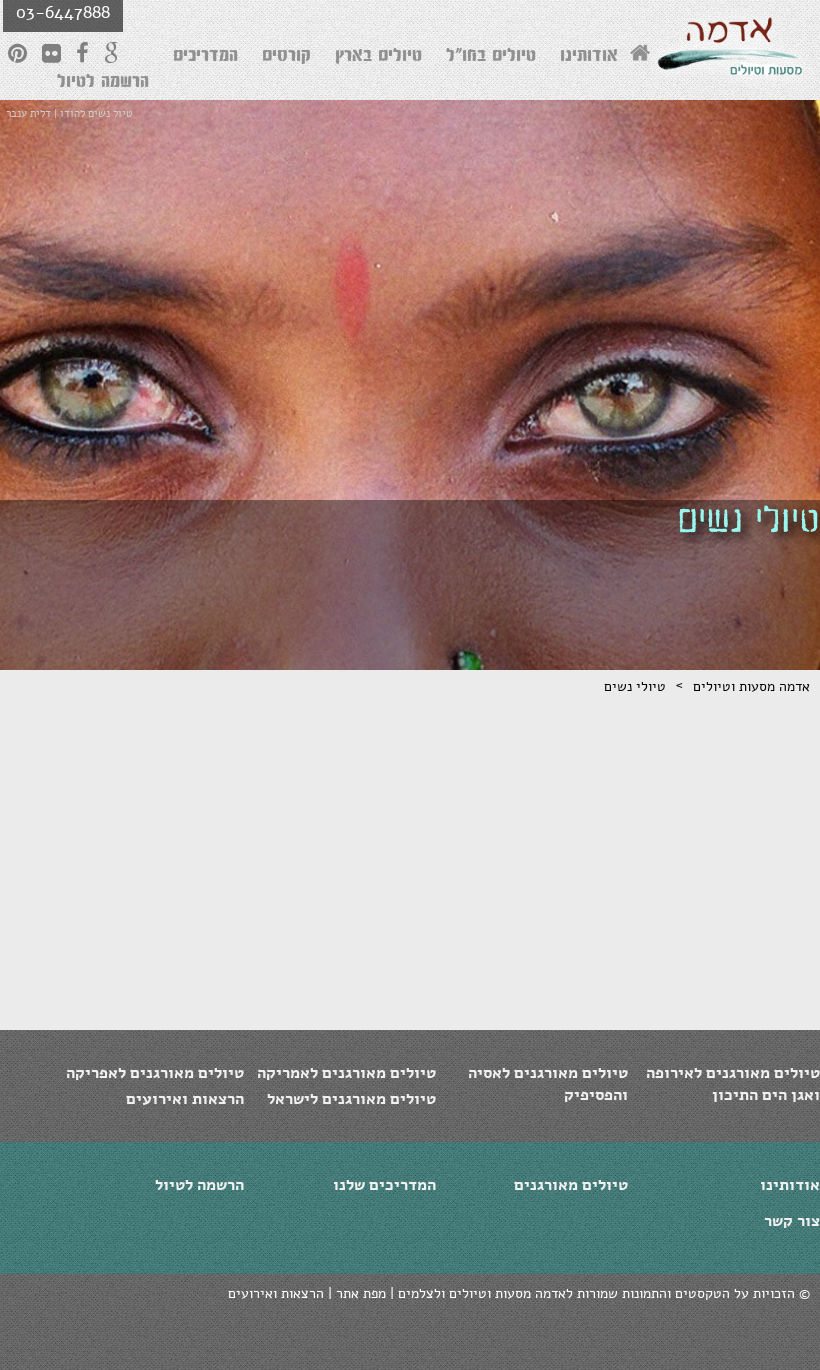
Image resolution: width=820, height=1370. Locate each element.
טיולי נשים (635, 686)
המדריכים (205, 58)
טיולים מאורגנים (571, 1185)
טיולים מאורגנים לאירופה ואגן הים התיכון (733, 1084)
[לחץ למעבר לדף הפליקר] (51, 53)
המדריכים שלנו (384, 1185)
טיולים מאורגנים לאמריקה (346, 1073)
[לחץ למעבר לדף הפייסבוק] (82, 53)
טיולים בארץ (378, 58)
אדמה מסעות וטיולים (751, 686)
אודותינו (589, 58)
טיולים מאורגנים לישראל (351, 1099)
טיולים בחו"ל (491, 58)
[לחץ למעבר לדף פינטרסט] (17, 53)
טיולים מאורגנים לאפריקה (155, 1073)
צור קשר (792, 1221)
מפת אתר (361, 1293)
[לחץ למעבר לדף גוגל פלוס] (112, 53)
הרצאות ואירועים (185, 1099)
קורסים (286, 58)
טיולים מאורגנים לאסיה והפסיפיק (548, 1084)
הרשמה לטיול (103, 84)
# # # # # # #
■ **Problem**:
When you repeat the lines above, keep them exact and leave out each image they contain.

■ **Answer to this exercise**:
Image resolution: width=820, height=1370. Locate each element.
טיולי נשים (635, 686)
המדריכים (205, 58)
טיולים מאורגנים (571, 1185)
טיולים מאורגנים לאירופה ואגן הים התיכון (733, 1084)
[לחץ למעבר לדף הפליקר] (51, 53)
המדריכים שלנו (384, 1185)
טיולים מאורגנים לאמריקה (346, 1073)
[לחץ למעבר לדף הפייסבוק] (82, 53)
טיולים בארץ (378, 58)
אדמה מסעות וטיולים (751, 686)
אודותינו (589, 58)
טיולים מאורגנים לישראל (351, 1099)
טיולים בחו"ל (491, 58)
[לחץ למעבר לדף פינטרסט] (17, 53)
טיולים מאורגנים לאפריקה (155, 1073)
צור קשר (792, 1221)
מפת אתר (361, 1293)
[לחץ למעבר לדף גוגל פלוס] (112, 53)
הרצאות ואירועים (185, 1099)
קורסים (286, 58)
טיולים מאורגנים לאסיה והפסיפיק (548, 1084)
הרשמה לטיול (103, 84)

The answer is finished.